Rugby man’s asbestos death leads to big windfall for Myton Hospice

Roy Tranter died from an asbestos-related cancer
Roy Tranter died from an asbestos-related cancer

Myton Hospice is in line for a windfall following the death of a Rugby man from an asbestos-related cancer.

Law firm Irwin Mitchell have a secured £13,543 for the charity to cover the costs of the care given to Roy Tranter.

Mr Tranter, who died of mesothelioma in March 2012, was exposed to asbestos when working as a contractor for Metropolitan Vickers, at the Metropolitan Cammell group’s Washwood Heath site in Birmingham. Proceedings were brought against Associated Electrical Industries and Alstom Transport, the modern-day successor companies.

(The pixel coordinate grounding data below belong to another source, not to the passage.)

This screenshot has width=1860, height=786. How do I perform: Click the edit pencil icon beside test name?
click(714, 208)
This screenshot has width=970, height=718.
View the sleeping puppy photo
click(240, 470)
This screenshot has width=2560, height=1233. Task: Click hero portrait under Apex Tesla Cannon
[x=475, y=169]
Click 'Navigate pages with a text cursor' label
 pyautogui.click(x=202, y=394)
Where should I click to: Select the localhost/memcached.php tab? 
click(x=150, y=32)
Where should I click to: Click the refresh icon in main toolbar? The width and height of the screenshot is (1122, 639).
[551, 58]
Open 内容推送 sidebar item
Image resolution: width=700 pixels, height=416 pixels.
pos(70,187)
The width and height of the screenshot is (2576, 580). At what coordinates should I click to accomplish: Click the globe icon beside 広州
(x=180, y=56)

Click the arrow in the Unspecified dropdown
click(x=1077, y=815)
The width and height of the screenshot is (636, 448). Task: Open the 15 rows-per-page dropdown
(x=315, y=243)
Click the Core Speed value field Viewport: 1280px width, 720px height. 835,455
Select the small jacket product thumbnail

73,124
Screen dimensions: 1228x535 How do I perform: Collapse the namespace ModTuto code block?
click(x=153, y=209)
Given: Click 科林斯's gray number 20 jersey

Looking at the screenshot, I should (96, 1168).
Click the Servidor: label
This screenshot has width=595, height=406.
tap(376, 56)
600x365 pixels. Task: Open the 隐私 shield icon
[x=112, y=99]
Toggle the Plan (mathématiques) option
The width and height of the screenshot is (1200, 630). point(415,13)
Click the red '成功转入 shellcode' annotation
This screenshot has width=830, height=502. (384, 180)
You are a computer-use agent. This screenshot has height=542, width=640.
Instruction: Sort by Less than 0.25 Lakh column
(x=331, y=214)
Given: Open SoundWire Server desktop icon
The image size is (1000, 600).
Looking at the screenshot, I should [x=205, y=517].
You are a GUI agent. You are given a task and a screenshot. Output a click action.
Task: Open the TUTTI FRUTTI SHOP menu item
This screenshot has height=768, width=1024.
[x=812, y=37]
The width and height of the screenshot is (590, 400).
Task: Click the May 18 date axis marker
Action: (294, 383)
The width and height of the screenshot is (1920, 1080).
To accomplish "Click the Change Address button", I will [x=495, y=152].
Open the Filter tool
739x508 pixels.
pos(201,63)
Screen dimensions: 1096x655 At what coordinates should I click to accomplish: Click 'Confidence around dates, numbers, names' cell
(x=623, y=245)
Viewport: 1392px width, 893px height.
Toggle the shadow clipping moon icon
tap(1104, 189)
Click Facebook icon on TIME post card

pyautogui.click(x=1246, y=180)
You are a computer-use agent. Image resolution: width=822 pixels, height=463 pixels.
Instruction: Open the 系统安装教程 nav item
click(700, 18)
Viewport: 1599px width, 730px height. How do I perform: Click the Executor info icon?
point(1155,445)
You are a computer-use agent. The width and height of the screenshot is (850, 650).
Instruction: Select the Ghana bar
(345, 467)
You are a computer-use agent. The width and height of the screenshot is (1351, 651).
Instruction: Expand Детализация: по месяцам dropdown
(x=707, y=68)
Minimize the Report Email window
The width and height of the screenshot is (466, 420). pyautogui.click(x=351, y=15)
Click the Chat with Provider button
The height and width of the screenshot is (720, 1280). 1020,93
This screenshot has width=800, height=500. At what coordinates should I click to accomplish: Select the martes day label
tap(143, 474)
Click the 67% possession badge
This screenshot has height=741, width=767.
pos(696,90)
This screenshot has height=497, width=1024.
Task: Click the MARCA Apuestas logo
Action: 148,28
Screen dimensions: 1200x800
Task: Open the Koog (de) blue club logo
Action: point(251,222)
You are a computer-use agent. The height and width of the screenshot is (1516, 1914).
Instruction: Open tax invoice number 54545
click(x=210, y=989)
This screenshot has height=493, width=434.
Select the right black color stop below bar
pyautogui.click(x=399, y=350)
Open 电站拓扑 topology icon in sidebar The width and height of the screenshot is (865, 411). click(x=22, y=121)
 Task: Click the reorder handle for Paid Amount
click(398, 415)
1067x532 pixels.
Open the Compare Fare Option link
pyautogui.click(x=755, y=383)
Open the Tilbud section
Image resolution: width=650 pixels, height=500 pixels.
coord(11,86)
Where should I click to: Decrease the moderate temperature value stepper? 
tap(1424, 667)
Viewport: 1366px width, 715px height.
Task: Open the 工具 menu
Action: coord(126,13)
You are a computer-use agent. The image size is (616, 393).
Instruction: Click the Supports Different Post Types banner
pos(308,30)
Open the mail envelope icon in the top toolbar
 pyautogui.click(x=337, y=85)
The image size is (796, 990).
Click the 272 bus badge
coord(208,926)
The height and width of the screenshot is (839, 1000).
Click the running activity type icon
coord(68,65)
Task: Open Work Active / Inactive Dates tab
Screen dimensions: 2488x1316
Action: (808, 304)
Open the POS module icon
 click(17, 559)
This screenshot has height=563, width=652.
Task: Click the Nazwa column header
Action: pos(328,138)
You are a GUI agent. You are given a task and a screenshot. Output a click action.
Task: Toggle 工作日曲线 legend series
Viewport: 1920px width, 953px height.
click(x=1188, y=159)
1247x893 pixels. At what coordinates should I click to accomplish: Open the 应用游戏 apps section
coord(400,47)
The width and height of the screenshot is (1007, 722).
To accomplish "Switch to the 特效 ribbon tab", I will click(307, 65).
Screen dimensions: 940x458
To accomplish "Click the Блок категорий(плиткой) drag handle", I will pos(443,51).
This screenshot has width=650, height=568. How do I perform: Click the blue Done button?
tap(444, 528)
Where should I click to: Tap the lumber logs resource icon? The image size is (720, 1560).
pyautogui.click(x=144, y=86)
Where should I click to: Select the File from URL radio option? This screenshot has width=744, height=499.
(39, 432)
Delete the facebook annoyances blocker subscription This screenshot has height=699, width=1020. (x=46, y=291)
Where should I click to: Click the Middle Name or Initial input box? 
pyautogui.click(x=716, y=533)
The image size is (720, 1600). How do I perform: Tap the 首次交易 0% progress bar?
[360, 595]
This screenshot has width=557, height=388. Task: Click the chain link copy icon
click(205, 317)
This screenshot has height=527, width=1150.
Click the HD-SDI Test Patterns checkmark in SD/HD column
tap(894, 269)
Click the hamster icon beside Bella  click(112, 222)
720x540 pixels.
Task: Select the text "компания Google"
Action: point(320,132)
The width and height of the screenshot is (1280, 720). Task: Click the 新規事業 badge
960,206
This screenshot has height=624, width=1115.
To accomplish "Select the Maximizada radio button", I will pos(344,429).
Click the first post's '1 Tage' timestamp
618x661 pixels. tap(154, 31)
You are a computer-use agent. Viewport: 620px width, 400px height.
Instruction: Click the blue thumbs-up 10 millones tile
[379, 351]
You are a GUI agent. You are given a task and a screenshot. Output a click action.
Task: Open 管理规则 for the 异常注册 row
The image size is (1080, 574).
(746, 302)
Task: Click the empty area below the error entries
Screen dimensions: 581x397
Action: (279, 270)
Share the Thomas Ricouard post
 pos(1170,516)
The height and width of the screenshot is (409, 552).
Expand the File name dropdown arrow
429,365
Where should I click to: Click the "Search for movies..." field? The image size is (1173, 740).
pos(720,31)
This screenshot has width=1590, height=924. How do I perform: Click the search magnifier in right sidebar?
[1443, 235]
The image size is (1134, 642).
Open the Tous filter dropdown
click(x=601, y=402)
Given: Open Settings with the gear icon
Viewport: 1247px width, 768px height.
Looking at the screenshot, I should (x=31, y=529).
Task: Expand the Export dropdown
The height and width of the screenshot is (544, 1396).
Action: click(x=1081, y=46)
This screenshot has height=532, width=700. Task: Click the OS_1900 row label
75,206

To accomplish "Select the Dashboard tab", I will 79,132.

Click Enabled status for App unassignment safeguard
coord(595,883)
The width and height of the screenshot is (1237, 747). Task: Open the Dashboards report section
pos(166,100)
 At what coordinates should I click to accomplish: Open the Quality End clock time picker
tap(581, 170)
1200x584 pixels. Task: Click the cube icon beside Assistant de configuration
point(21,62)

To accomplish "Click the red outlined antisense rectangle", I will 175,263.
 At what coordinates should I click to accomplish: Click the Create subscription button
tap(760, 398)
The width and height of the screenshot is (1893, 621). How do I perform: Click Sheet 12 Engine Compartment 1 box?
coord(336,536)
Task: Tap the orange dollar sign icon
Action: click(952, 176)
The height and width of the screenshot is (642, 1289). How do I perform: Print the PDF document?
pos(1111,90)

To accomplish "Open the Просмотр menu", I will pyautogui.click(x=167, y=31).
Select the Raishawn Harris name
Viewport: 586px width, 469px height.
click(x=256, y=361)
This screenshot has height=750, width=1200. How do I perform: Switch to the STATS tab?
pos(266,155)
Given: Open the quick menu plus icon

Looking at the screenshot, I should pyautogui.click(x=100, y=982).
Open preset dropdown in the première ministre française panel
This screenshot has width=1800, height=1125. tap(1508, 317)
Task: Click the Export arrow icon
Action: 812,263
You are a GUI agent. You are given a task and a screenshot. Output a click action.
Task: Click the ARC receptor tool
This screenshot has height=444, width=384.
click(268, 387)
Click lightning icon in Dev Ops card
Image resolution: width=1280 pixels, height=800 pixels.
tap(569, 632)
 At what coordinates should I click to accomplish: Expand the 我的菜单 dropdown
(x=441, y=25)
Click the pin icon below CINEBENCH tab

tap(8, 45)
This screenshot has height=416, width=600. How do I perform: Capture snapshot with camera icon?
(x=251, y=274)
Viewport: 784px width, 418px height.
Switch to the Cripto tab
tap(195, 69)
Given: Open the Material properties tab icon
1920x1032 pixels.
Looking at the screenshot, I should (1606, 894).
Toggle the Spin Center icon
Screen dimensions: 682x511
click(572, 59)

Mark Lennon, who has represented a number of victims of asbestos-related diseases, said: “We are pleased to conclude the case and to recover the care costs for the hospice, which plays a crucial role in supporting those diagnosed with terminal illnesses.

“I would like to pay tribute to the witnesses that came forward to provide the crucial information we needed about Roy’s working life and the circumstances around his exposure to asbestos.

“One witness described Roy as ‘the kind of chap you would not forget – he was an easy man to get along with, a lively athletic chap who stood out amongst any group’.

“Roy certainly made a big impression on his colleagues during his time at the site and it is a fitting tribute to him that these gentlemen came forward to act as witnesses, almost 60 years after they worked together, to help his family in their pursuit of justice.”

Roy’s wife Janet, who was married to Roy for 54 years, said: “I would like to thank his former colleagues who came forward with information to support our case, so many years after they worked with him. The details they provided were crucial in securing a settlement from his former employers and recovering vital funds for The Myton Hospices to support the great care they provide.”

Myton’s director of income generation and marketing, Ruth Freeman, said: “We are extremely grateful to Irwin Mitchell for ensuring that the full costs of the care provided by The Myton Hospices are included in any mesothelioma claim.

“We provide free specialist care for terminally ill patients across Coventry and Warwickshire as well as vital support and advice for their families and loved ones.

“We touch the lives of 4,000 people a year and need to raise £8 million a year to keep our services running. The substantial contribution made through mesothelioma claims will help us to continue caring for local people facing the end of their lives.”

Rugby Myton Hospice is in the grounds of the Hospital of St Cross in Barby Road.